Exercise and Heart Rate
A fit heart rate can be achieved by moderate- to vigorous-intensity activities like walking or jogging. When starting an exercise program, the American Heart Association (AHA) recommends aiming at the lowest part of your target zone (50 percent) during the first few weeks, then gradually building up to the upper part of your target zone (75 percent). After six months or more of regular exercise, says the AHA, you may be able to exercise at the upper limit (85 percent) of your target heart rate.
Resting Heart Rate
Resting heart rate a person's heart rate while at rest. According to Mayo Clinic physician Edward R. Laskowski, M.D., a normal resting heart rate ranges from 60 to 100 beats a minute, though a well-trained athlete may have a resting heart rate of closer to 40 beats per minute. "For healthy adults, a lower heart rate at rest generally implies more efficient heart function and better cardiovascular fitness," says Dr. Laskowski.
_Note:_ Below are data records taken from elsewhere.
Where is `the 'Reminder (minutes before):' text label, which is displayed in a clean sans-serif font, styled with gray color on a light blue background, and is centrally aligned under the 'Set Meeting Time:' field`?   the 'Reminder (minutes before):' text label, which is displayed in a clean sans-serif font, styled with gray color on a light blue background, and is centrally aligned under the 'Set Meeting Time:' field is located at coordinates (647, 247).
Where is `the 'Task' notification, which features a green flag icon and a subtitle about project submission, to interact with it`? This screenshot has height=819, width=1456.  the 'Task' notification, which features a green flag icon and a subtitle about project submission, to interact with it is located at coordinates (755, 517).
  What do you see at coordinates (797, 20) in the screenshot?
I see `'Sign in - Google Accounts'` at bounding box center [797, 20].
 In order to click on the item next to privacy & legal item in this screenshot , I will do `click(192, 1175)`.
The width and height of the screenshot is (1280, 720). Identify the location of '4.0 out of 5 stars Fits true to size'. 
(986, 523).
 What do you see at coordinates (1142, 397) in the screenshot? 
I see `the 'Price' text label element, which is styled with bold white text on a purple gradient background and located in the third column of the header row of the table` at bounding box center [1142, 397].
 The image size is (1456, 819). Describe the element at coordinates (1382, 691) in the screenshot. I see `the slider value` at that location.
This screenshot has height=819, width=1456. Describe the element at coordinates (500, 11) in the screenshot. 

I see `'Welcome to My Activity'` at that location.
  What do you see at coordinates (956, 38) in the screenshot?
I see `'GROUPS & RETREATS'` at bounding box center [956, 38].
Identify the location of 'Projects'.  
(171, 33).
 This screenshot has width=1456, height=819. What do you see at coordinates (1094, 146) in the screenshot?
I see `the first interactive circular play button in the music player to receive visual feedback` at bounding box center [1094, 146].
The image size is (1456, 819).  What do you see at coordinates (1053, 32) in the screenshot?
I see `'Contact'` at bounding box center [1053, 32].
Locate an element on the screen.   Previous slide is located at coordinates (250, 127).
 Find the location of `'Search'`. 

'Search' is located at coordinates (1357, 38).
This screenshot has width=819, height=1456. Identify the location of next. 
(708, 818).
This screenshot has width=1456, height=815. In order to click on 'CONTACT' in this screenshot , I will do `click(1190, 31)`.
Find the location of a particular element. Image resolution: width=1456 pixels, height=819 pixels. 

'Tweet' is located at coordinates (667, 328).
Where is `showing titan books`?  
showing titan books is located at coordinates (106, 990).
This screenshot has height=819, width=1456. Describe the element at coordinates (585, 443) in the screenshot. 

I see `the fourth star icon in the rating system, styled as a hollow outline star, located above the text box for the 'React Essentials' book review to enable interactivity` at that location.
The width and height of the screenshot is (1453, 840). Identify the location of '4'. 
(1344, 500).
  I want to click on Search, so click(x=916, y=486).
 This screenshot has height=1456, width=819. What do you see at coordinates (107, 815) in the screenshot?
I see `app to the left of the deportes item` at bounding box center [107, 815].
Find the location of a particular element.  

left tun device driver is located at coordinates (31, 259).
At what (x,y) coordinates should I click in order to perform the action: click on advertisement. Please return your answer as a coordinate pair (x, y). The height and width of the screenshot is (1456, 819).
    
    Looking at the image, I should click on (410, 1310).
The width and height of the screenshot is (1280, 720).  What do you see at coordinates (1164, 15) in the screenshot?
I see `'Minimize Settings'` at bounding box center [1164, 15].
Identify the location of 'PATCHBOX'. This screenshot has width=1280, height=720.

According to the AHA, the best time to measure resting heart rate is in the morning, after a good night's sleep, and before getting out of bed.
Measuring Your Heart Rate
Heart rate can be determined at while at rest or during exercise by simply taking your pulse. Place two fingers on the inside of your wrist or on your neck, to the side of your wind pipe. Once you find your pulse, count the number of beats in 10 seconds, using a watch or a clock. Multiply this number by six to find the number of beats per minute. To determine your level of exertion without a timer, a good rule of thumb is that if you can carry out a conversation, you are not exercising too hard. If you can sing, you are not exercising hard enough. If you get out of breath quickly, especially if you have to stop exercising to catch your breath, you are likely working too hard.
When to See a Doctor
According to Dr. Laskowski, while there's a wide range of normal heart rates, an unusually high or low heart rate may indicate a health problem. You should consult a doctor if resting heart rate is consistently over 100 beats per minute (tachycardia) or under 60 BPM (bradycardia), especially if you have fainting, dizziness or shortness of breath.